WHAT YOU WILL DO: Pull each line with the string "Sunset" from the entries.
------------------------------------------------------------------------
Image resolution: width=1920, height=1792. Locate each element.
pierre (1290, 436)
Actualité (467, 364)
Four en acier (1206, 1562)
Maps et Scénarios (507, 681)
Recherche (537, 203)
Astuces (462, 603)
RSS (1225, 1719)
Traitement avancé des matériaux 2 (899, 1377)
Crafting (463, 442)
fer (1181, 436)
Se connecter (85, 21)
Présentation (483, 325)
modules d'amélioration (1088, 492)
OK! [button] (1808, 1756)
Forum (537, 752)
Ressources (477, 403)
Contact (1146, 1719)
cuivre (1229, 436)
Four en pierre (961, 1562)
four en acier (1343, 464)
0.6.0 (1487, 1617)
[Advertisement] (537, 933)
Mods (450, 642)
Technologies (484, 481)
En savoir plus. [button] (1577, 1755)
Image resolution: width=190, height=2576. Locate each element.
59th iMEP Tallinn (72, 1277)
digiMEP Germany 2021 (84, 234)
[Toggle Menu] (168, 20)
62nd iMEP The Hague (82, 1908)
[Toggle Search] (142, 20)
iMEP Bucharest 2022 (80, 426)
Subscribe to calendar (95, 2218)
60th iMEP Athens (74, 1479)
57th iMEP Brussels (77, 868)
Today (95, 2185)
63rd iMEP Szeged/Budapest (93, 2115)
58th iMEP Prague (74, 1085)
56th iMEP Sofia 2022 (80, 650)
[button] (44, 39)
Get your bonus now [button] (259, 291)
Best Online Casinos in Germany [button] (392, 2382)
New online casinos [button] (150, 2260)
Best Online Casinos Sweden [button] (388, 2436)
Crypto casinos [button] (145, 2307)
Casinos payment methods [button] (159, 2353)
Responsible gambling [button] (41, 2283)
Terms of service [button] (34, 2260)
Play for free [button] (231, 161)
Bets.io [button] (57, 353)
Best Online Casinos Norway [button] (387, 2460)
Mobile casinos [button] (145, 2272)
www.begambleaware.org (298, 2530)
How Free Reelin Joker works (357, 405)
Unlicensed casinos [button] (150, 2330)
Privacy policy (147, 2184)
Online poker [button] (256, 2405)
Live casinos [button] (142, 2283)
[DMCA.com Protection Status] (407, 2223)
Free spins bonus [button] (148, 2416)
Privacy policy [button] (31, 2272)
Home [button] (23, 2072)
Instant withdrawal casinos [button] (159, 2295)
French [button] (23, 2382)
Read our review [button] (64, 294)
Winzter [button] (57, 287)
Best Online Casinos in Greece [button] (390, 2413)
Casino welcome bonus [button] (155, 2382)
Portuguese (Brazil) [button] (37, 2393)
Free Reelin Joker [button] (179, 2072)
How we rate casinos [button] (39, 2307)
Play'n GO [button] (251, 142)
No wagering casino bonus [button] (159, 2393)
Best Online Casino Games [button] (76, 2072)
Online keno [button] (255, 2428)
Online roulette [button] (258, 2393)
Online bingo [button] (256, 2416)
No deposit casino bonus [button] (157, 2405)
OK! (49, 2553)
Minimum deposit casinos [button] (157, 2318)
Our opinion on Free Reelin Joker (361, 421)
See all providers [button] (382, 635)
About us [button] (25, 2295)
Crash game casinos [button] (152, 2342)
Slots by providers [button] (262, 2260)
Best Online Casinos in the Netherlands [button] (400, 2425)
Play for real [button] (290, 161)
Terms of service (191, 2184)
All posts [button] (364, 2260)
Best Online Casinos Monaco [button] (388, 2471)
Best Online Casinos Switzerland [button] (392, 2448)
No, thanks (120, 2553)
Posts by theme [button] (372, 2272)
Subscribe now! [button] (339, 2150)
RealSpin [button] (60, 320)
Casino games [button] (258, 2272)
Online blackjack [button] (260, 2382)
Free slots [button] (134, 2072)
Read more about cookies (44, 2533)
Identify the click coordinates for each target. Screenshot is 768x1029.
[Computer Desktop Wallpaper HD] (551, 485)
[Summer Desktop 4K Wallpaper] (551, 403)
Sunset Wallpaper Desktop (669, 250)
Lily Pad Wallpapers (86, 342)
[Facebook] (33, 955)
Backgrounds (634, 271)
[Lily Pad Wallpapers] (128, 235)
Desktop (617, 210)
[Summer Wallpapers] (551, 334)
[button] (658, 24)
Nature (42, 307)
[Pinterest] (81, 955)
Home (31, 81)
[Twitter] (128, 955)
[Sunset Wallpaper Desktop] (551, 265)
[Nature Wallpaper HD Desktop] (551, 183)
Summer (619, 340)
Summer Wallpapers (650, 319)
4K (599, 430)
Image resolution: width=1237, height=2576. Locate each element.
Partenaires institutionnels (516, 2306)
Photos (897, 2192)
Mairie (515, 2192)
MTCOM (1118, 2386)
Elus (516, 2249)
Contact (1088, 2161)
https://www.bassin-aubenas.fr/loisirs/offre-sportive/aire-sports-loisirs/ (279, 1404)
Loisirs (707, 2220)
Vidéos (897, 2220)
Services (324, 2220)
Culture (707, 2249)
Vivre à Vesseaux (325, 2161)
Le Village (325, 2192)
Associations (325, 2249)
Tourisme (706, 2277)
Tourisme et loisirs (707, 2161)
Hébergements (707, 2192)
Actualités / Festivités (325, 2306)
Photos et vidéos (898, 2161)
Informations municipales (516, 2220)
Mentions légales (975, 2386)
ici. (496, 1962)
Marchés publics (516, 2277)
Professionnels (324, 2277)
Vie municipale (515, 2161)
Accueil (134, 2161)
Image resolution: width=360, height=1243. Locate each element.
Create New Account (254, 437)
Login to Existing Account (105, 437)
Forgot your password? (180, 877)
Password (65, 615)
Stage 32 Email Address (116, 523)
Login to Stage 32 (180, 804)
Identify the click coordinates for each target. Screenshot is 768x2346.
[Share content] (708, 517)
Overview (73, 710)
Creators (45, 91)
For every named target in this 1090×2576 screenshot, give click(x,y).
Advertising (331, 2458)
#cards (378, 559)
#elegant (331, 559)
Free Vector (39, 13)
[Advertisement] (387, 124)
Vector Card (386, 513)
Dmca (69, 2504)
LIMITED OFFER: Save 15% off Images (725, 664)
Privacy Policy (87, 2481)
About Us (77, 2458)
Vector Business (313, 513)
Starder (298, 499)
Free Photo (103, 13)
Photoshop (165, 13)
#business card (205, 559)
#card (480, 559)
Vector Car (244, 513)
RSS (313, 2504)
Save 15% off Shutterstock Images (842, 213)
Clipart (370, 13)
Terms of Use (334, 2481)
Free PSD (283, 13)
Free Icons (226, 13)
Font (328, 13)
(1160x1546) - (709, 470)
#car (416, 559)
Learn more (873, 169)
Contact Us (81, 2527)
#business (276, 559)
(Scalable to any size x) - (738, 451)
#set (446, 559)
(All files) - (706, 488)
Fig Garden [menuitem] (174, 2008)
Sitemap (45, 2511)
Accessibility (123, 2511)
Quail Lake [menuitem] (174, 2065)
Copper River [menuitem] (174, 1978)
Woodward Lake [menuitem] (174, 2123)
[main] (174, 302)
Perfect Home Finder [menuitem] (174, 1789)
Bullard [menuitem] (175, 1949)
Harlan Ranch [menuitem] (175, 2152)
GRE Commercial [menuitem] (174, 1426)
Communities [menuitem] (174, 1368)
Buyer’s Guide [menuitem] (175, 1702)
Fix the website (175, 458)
------------------------------------------------------------------------
YOUR SOLUTION:
Sunset Wallpaper Desktop (669, 250)
[Sunset Wallpaper Desktop] (551, 265)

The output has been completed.